Ama aldığınız talimat gereği ne oy verirsiniz, onu bilemem, o sizin
vicdanınızla ilgili bir durum.
Şimdi, bu teklif, biraz
kin, biraz intikam, biraz nefret ve biraz rövanş hissi kokan bir teklif.
Gerekçenizde ABD,
İngiltere, Fransa gibi ülkeleri örnek gösteriyor “Oralarda da kademe var.”
diyorsunuz.
Sayın milletvekilleri,
doğru. Biraz önce Sayın Canikli de burada dedi ki: “Biz kademe getiriyoruz.”
Sayın Canikli, sekiz yıllık…
Ben okul müdürüyüm. Kademe dediğin şey zaten var. Ben bunu komisyonda da
söyledim. Şimdi, bir ilköğretim okulunda 1-5 arası birinci kademedir, 6-8
ikinci kademedir. Ben okul müdürü olarak “Şu etkinliğe birinci kademe
katılacak.” derdim, herkes anlardı ki oraya bunlar katılacak.
Amerika, İngiltere,
Fransa’da kademe var. Doğru da program bütünlüğü de var; kademe var, program
bütün. Bir teziniz bu yani dayandığınız,
dayanak gösterdiğiniz. Gerçi Sayın Bakanın bastırdığı bu çok güzel kırmızı bilgilendirme
kitapçığına baktım, sekiz yılla ilgili, uygulamayla ilgili en ufak bir
olumsuzluk yok. Tabii, kaynakları biraz Wikipedia’dan.
Ben, on senedir, burada,
Millî Eğitim Bakanlığı İstatistik Yıllığı ve Resmî Gazete dışında hiçbir kaynak
göstermedim. Ama ne hazindir ki, Millî Eğitim Bakanımız Wikipedia’dan
kaynak göstererek size bilgi notu veriyor. Bu da onun ayıbı olsun.
Şimdi, ikinci gerekçeniz:
Altı-on dört yaş arası aynı ortamda olmaz. Buna bir sürü, kendinize göre de
gerekçe yazmışsınız. Peki, altı ile on dört olmuyor da beş ile on üç, dokuz ile
on sekiz nasıl oluyor? Bunun ne inandırıcılığı var?
Bina bütünlüğü, program
bütünlüğü… Komisyona katılanlar bilir, utanmasalardı Sayın Fikri Işık’la Sayın
Bakan bizim önümüzde kavga edecekti, utandıklarından kavga etmediler; bu kadar
çelişik bir durum.
Bu teklifin paydaşlara,
topluma, uzmanlara danışılmadığını biliyoruz. Bu teklifin, kalkınma planında
görülmeyen, Hükûmet Programında yer almayan, stratejik planda bulunmayan bir
teklif olduğunu biliyoruz ama el insaf! Bir tekliften Millî Eğitim Bakanının
benimle hemen hemen aynı gün haberi oluyorsa, o da el insaf! Onun için sistem
bu noktada.
Şimdi, bir gerekçeniz de
şu: “Kesintisiz eğitim nedeniyle pek çok köy okulu işlevsiz kaldı.”
Köy okulları, siz, tarımı
bitirdiğiniz için, köylüyü perişan ettiğiniz için, köyler boşaldığı için
kapandı. Sizin teslim aldığınız Türkiye’de 25.180 köy okulu vardı, şimdi
20.700; olay bu.
Şimdi, bir de şunu
yazmışsınız ya çok garip: “YİBO ve taşıma eziyetine son vermek istiyoruz.”
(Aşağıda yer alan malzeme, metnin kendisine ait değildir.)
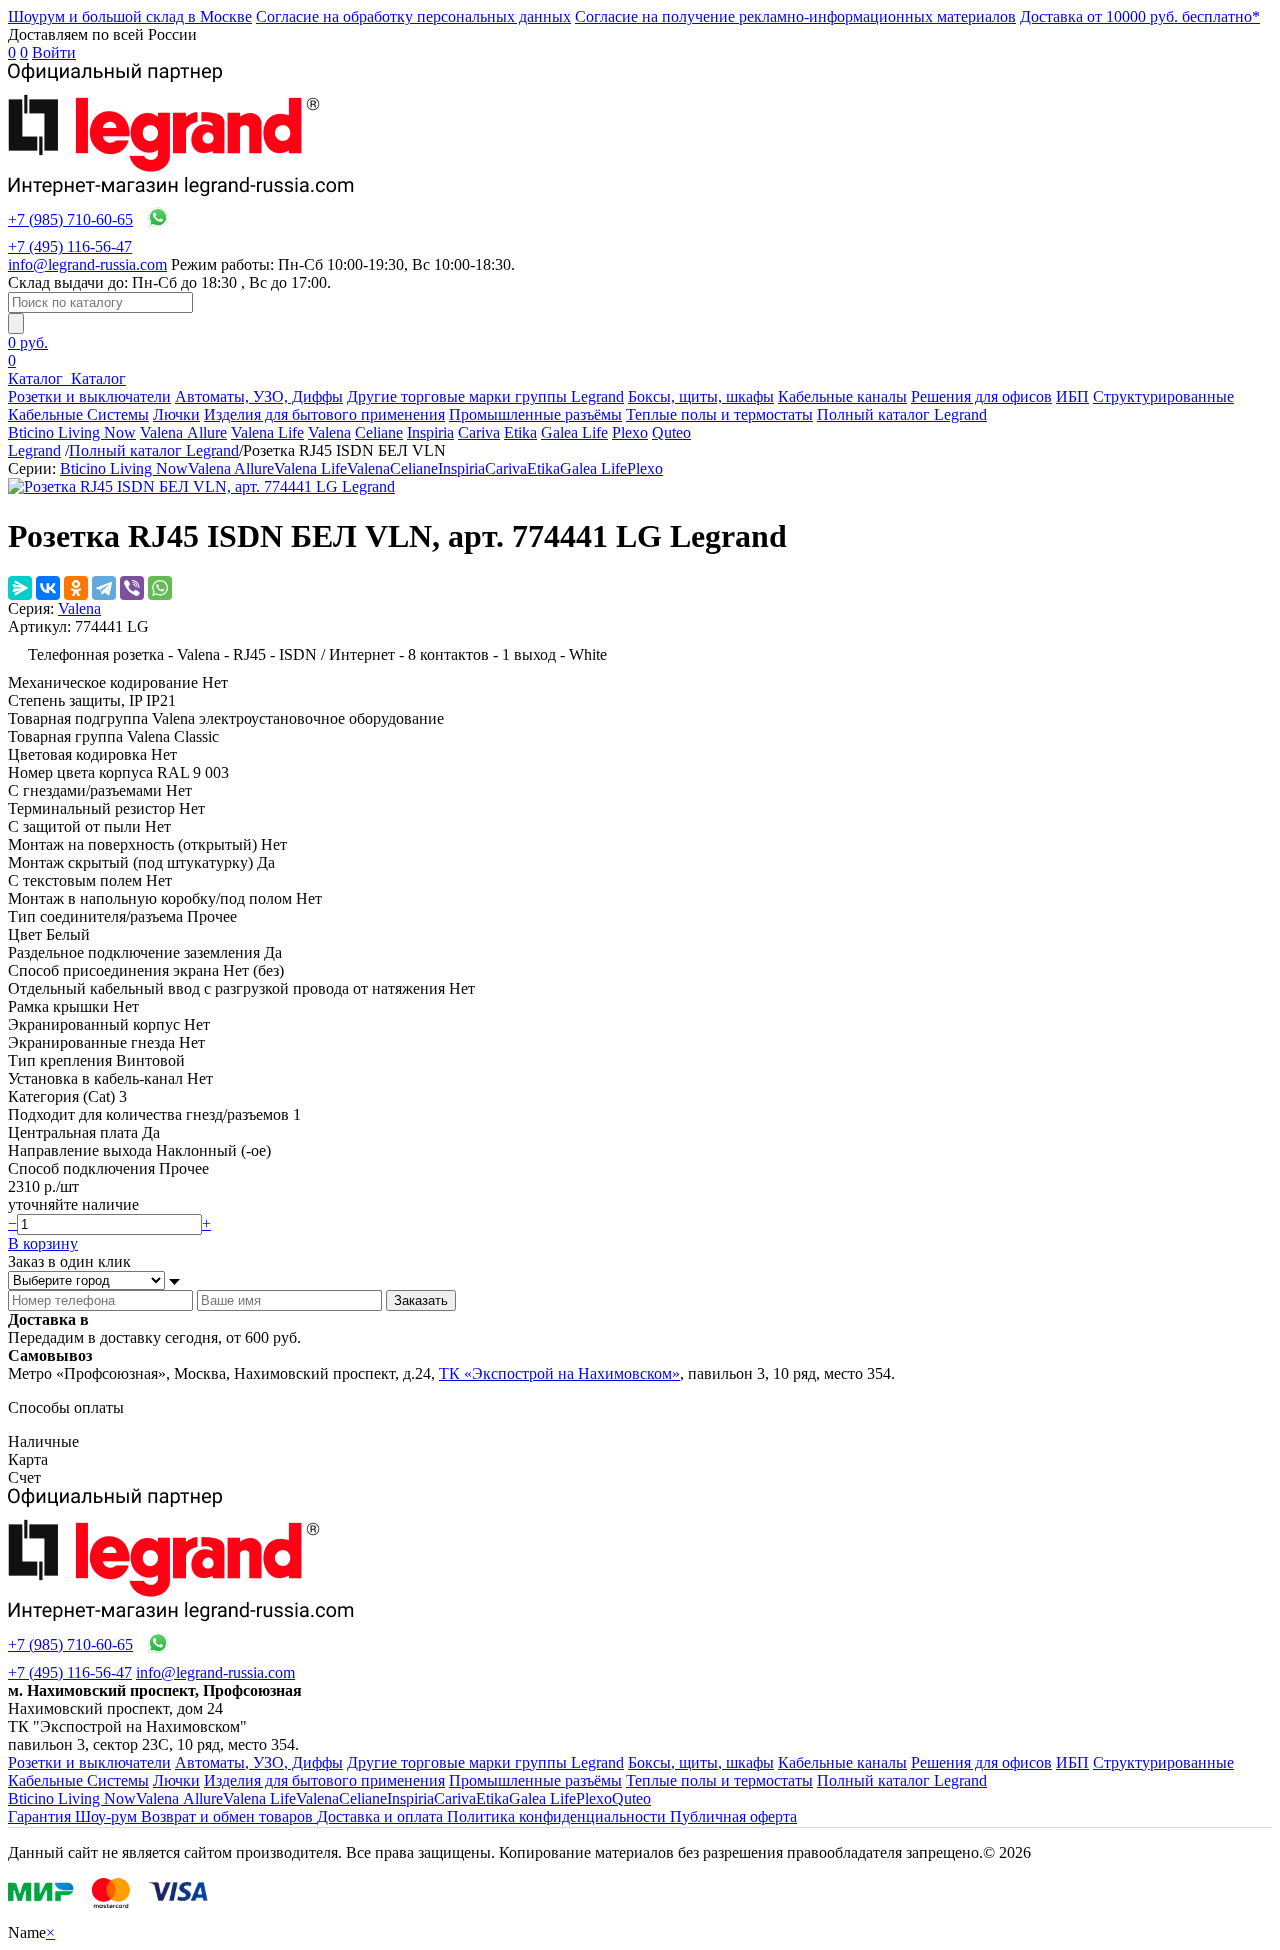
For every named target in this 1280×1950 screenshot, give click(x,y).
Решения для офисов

Taşıma, bir eziyet mi? Bakanlığınızın her sene bütçesinde övünerek anlattığı
bir iş. 13 Mart’ta Sayın Başbakan, grupta size ne dedi? “Türkiye’de taşımalı
sistemi biz kurduk.” dedi mi? Dedi. Çok merak ediyorum, Sayın Köksal Toptan
neredeydi? O grupta değil miydi? Köksal Toptan’ın Bakanlığından beri süregelen
bir sistem değil mi bu? Evet.
Sayın Başbakan “Okulların
bütün bilgisayarlarını da biz aldık.” dedi, neredeyse. Yine el insaf! Millî
Eğitim Bakanlığı istatistik yıllıklarına bakın, yıl programlarına bakın resmî
gazetelere. Sizin devraldığınız Türkiye’de, ilköğretim okullarında 120 bin
bilgisayar vardı ve 2005’te birinci faz tamamlandı. Olay bu. Siz “Her şeyi biz
yaptık.” diyorsunuz zaten, “Her şeyi biz yaptık.” diyorsunuz.
Şimdi “Meslek dallarına
küçük yaşlardan itibaren yöneltmek devletin fertlere karşı sorumluluğudur.” Bir
gerekçeniz de bu.
Şimdi, bu konuda uzmanların
ne dediğini biliyor musunuz ya da dünyanın bu konuda ne yaptığını biliyor
musunuz? Sayın Bakan, biliyor musunuz dünyanın ne yaptığını? Almanya ve
Avusturya’nın da içinde bulunduğu dört ülkenin dışında, bana, on yaşında farklı
eğitim programlarına ayrıştırma yapan bir ülke gösterin ben bu kanuna “evet”
diyeceğim. Almanya, Avusturya, iki ülke daha var. Bunun dışındaki -bu ülkelerde on yaşından sonra farklı
eğitim programlarına ayrıştırma var ama- ABD, Japonya, OECD ve Avrupa Birliği
ülkelerinde farklı eğitim programına ayrıştırma yaşı on beş arkadaşlar, on beş.
Siz, dokuz yaşında, Almanya’nın da ilerisine gidiyorsunuz. Dokuz yaşında farklı
eğitim ayrıştırma programına geçilmek gibi bir garabeti kafanıza kim soktuysa,
derdiniz neyse ben onu anlamış değilim ama dokuz yaşında… Sizin hedefiniz dokuz
yaş. Niyedir ben bilmem ama hedefiniz dokuz yaş.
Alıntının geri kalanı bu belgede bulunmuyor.